— PROBLEM DETAILS —
Please retype the records below exactly as they appear, but leave out the pictures.
***** INPUT
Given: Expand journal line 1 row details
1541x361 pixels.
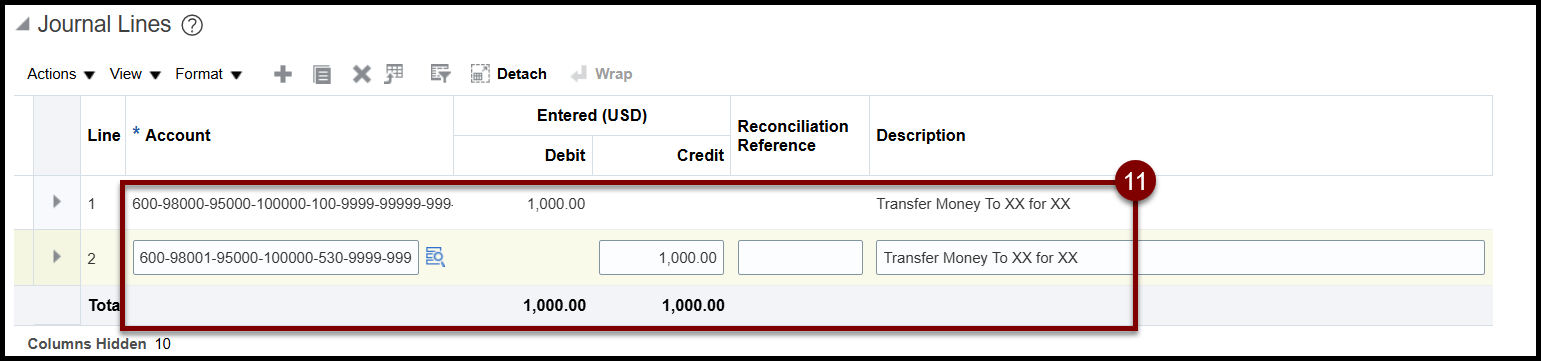Looking at the screenshot, I should [57, 203].
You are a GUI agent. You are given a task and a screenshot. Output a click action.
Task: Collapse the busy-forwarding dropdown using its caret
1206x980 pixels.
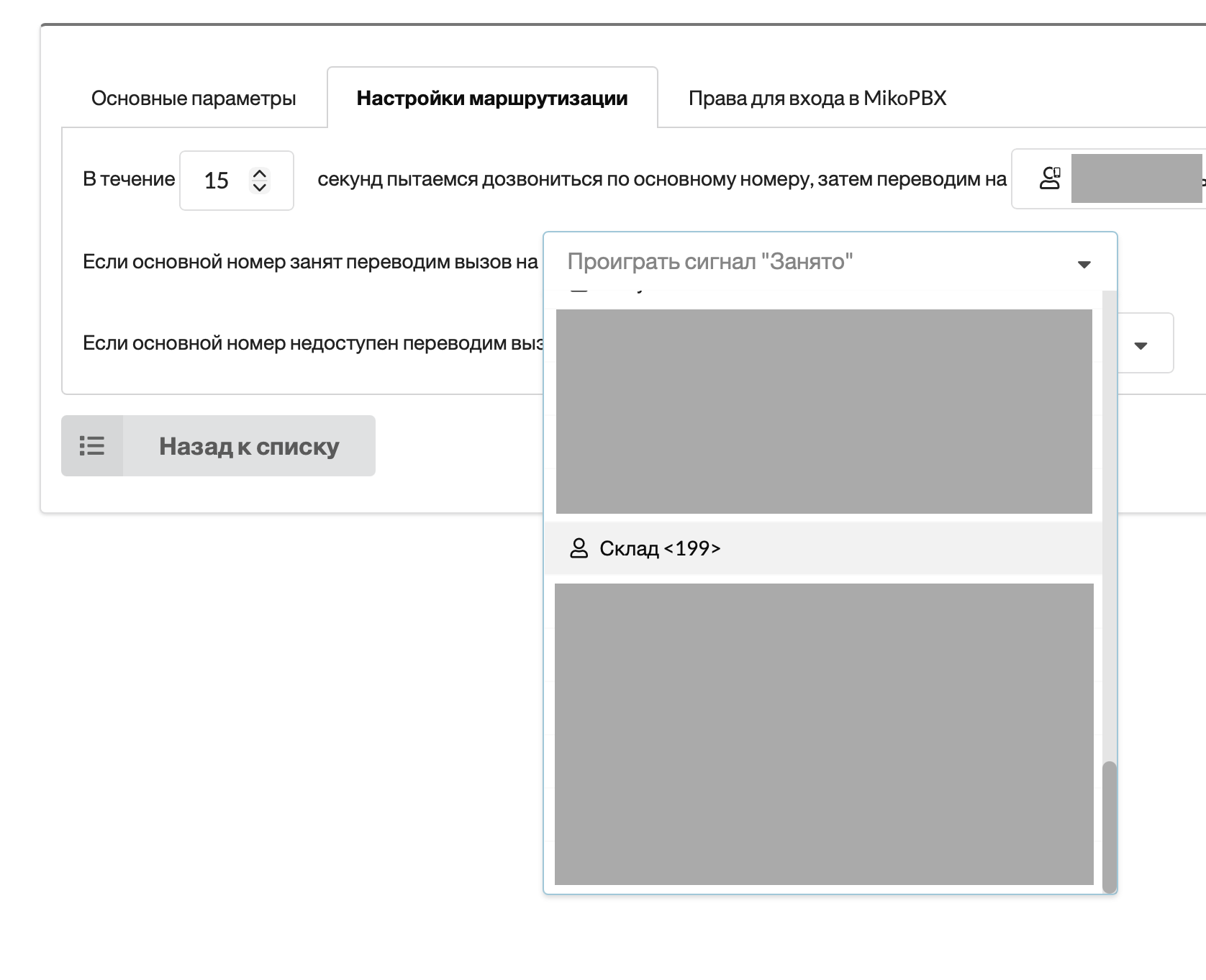[x=1084, y=264]
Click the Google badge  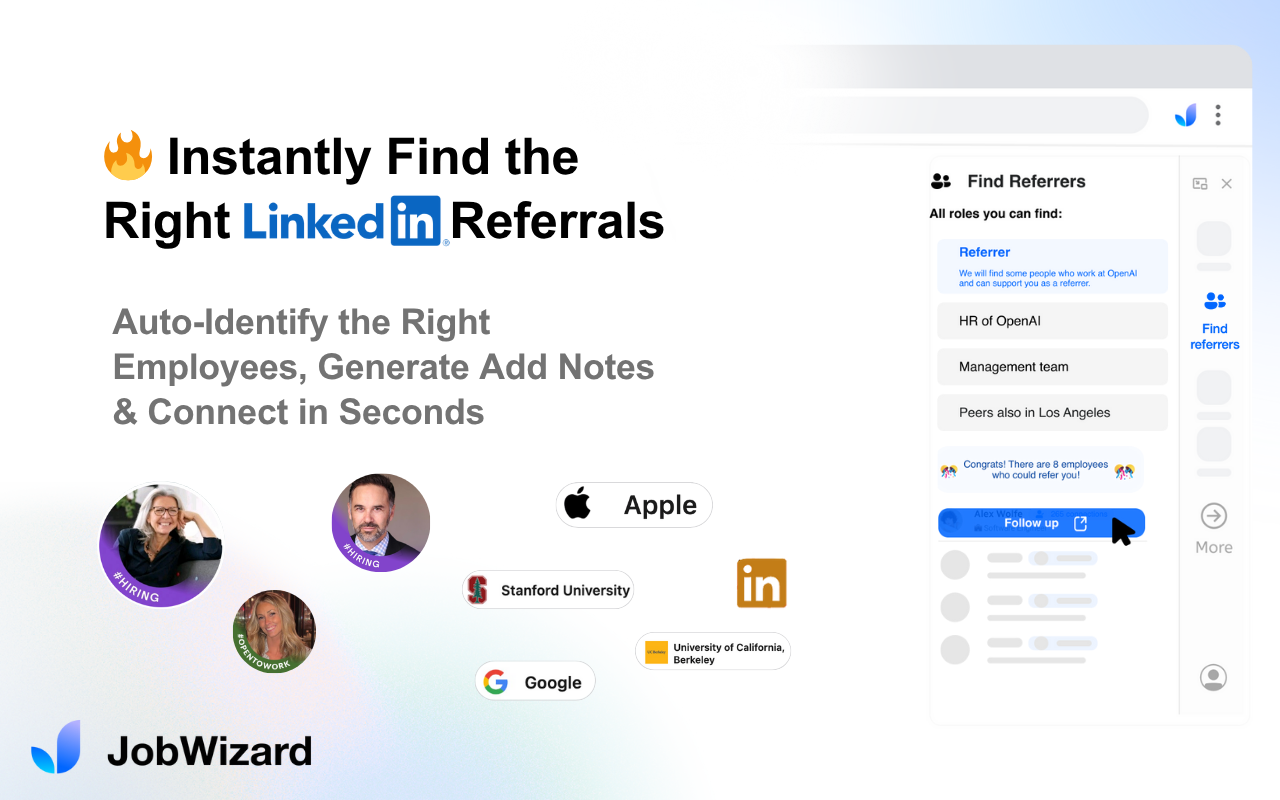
**********
— SOLUTION FOR THIS TASK —
Given: Expand journal line 1 row details
1541x361 pixels.
Looking at the screenshot, I should [57, 203].
You are a GUI agent. You are given a task and a screenshot. Output a click action.
Task: Collapse the busy-forwarding dropdown using its caret
1206x980 pixels.
[x=1084, y=264]
Click the Google badge  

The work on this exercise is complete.